However our PLP dissident believes the Opposition will win a minimum of 19 and, possibly take a few more, to put it back into Government.

She said: "If people are disaffected I am working on the premise they are savvy enough to know that it is not enough to vote for the individual, they recognise that the PLP doesn't have the capacity to self correct and that a vote for an individual is a vote for the current party leadership.

"Based on that I think you have a significant swing voter who's conservative, who looks at the absence of a party platform — no mandate or road map — as to what the PLP plan to do going forward."

She said the PLP marketing showed it hadn't attracted good sponsorship.

"Normally the party in power attracts (money) but somehow the party has never been able to attract that support. What they haven't understood is that political power and economic power are two different things and you cannot race bait people who have to be your sponsors down the road.

"I do think there will be more people that gravitate to the UBP. And I don't necessarily see these people as bad choices, I think they are just green right now.

"Whatever the UBP take is going to be slim. It won't be by a landslide."

She said this PLP administration did not understand the mentality and mindset of a PLP voter.

"A PLP voter is not a voter who will vote against you, it is a voter who will not turn up to the polls. And when you don't have things going well with your working class they become passive/aggressive, your taxi drivers are not going to get out there and driver for them this time around. They made it quite clear."

LISTED ENTRIES –
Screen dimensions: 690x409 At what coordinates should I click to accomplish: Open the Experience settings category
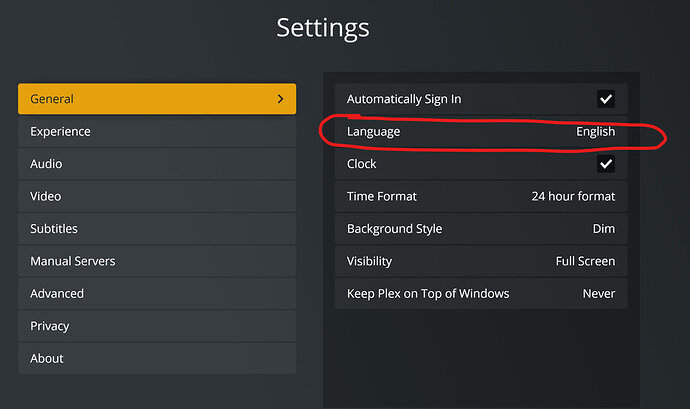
...
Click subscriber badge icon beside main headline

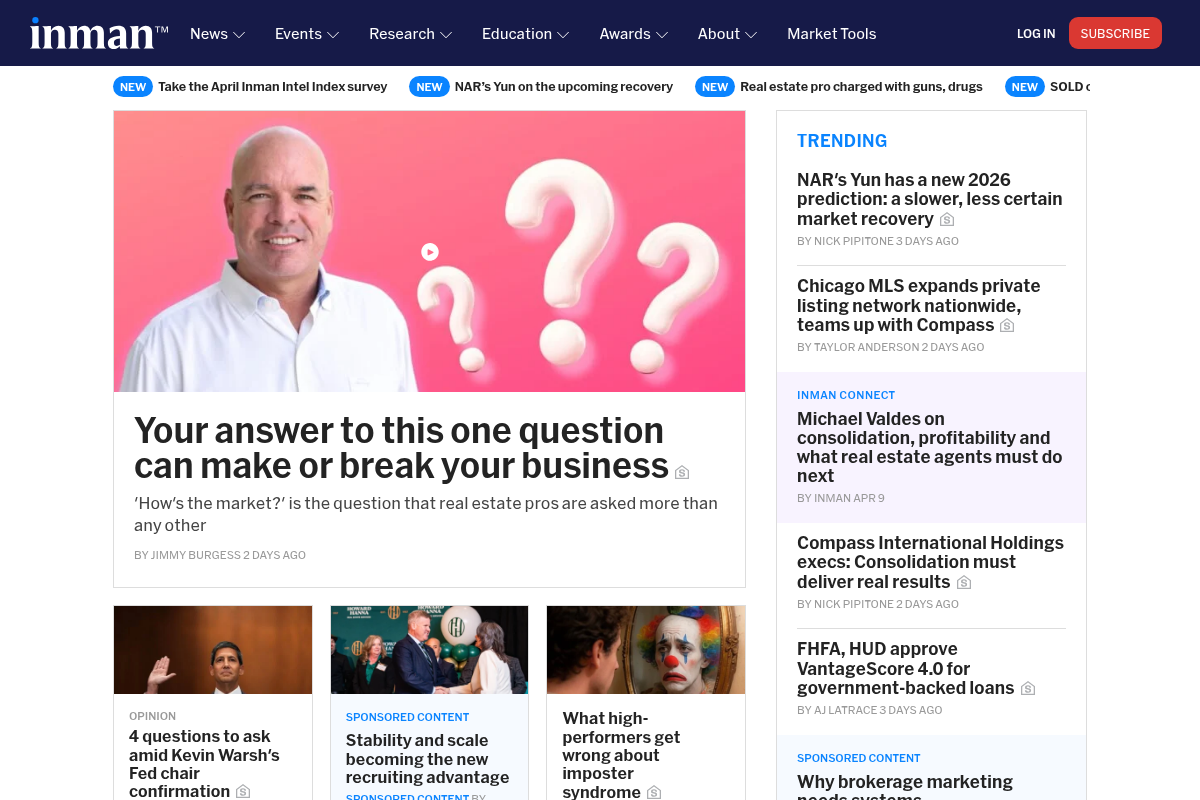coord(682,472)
* * *
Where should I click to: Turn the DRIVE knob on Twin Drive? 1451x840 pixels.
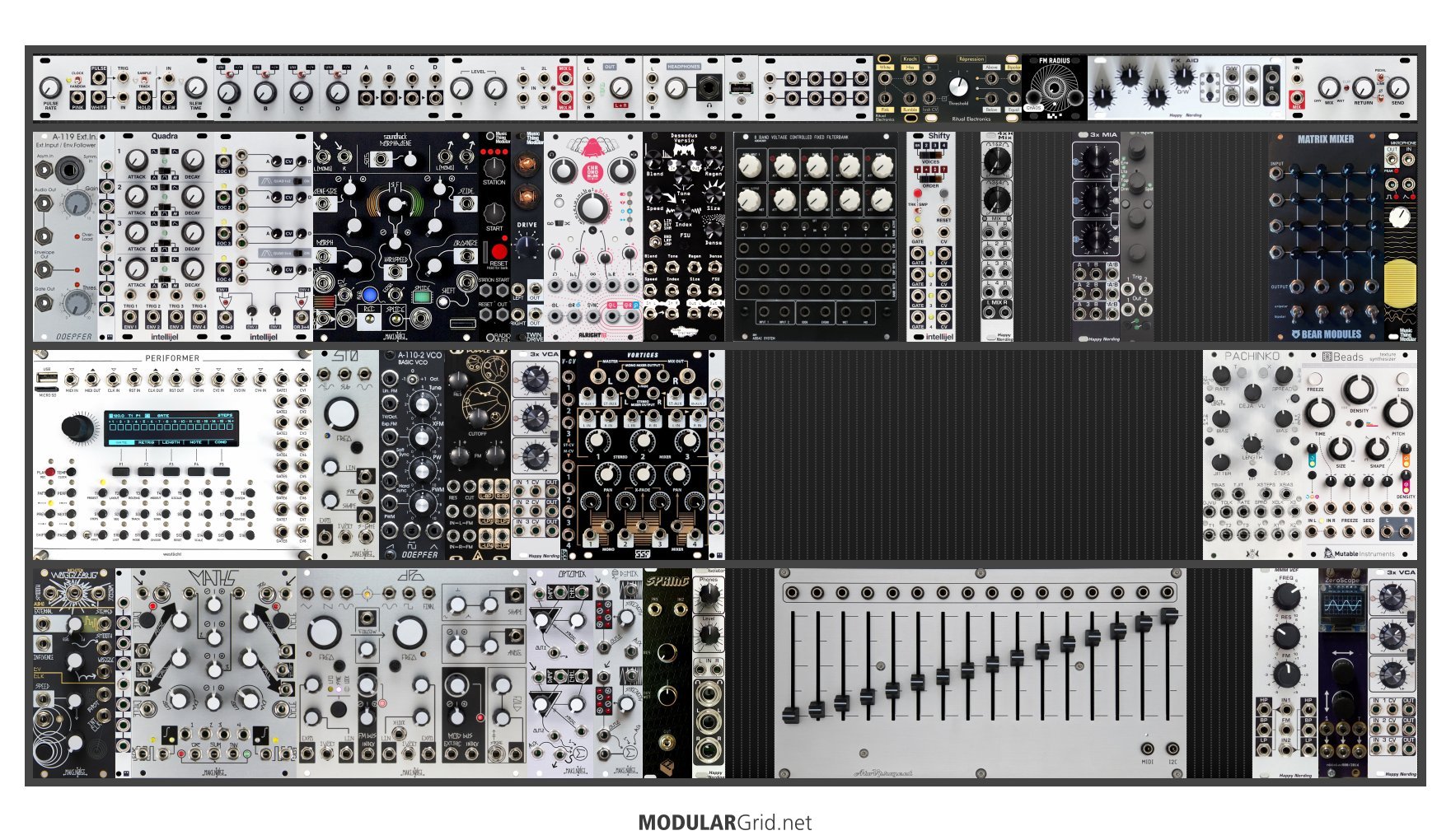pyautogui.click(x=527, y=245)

TASK SET –
1. For each statement below, state whether it agrees with the election commentary. Answer yes or no and quote the deciding words. (a) The dissident expects the Opposition to win a minimum of 19. (b) The dissident predicts that the UBP will win by a landslide. (c) The dissident describes a PLP voter as one who will vote against the party.
2. Reproduce the passage of the election commentary between "However our PLP" and "current party leadership.", inclusive.

YOUR WRITTEN ANSWERS –
1.
(a) Yes: "the Opposition will win a minimum of 19"
(b) No: "Whatever the UBP take is going to be slim. It won't be by a landslide."
(c) No: "A PLP voter is not a voter who will vote against you, it is a voter who will not turn up to the polls."

2.
However our PLP dissident believes the Opposition will win a minimum of 19 and, possibly take a few more, to put it back into Government.

She said: "If people are disaffected I am working on the premise they are savvy enough to know that it is not enough to vote for the individual, they recognise that the PLP doesn't have the capacity to self correct and that a vote for an individual is a vote for the current party leadership.